> [AIM OF THE EXERCISE] The first line of the entries below, the line containing "Select the Single", and every line between them should be repeated exactly, and nothing else.

Stored items:

*** Block opens ***

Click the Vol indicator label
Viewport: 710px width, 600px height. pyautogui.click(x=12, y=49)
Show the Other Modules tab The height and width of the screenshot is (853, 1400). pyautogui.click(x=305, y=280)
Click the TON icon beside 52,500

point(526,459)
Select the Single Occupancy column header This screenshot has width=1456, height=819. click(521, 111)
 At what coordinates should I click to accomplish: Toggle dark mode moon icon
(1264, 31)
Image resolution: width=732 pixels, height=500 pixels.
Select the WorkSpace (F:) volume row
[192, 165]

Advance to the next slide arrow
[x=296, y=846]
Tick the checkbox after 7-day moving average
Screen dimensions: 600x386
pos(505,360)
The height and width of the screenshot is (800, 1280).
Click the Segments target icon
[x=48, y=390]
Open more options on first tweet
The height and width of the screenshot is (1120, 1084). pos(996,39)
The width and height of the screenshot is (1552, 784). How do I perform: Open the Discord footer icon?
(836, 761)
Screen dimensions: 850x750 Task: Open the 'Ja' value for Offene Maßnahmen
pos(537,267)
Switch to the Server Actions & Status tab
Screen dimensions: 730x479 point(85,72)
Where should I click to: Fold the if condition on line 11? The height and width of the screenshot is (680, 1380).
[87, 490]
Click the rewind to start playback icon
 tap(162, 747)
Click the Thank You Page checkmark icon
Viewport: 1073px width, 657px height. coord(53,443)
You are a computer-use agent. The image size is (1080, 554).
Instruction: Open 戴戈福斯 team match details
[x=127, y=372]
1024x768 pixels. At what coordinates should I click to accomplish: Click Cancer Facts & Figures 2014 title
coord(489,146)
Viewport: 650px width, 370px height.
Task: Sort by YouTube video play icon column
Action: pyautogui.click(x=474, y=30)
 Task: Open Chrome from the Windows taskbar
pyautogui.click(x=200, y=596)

*** Block closes ***

> [WRITTEN RESPONSE]
Click the Vol indicator label
Viewport: 710px width, 600px height. pyautogui.click(x=12, y=49)
Show the Other Modules tab The height and width of the screenshot is (853, 1400). pyautogui.click(x=305, y=280)
Click the TON icon beside 52,500

point(526,459)
Select the Single Occupancy column header This screenshot has width=1456, height=819. click(521, 111)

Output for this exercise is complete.